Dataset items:
************
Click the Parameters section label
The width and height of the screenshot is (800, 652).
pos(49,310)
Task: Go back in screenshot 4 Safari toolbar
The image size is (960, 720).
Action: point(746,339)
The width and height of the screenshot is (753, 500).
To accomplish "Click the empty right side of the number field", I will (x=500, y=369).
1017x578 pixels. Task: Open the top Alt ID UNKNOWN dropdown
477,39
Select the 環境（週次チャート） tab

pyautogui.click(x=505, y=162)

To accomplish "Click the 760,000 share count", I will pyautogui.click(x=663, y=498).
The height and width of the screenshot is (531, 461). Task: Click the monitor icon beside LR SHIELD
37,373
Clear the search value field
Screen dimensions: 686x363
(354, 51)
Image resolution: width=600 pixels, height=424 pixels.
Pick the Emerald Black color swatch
************
- Problem to work on -
Lines above that have "accomplish": copy each of them.

- Reply to the exercise -
To accomplish "Click the empty right side of the number field", I will (x=500, y=369).
To accomplish "Click the 760,000 share count", I will pyautogui.click(x=663, y=498).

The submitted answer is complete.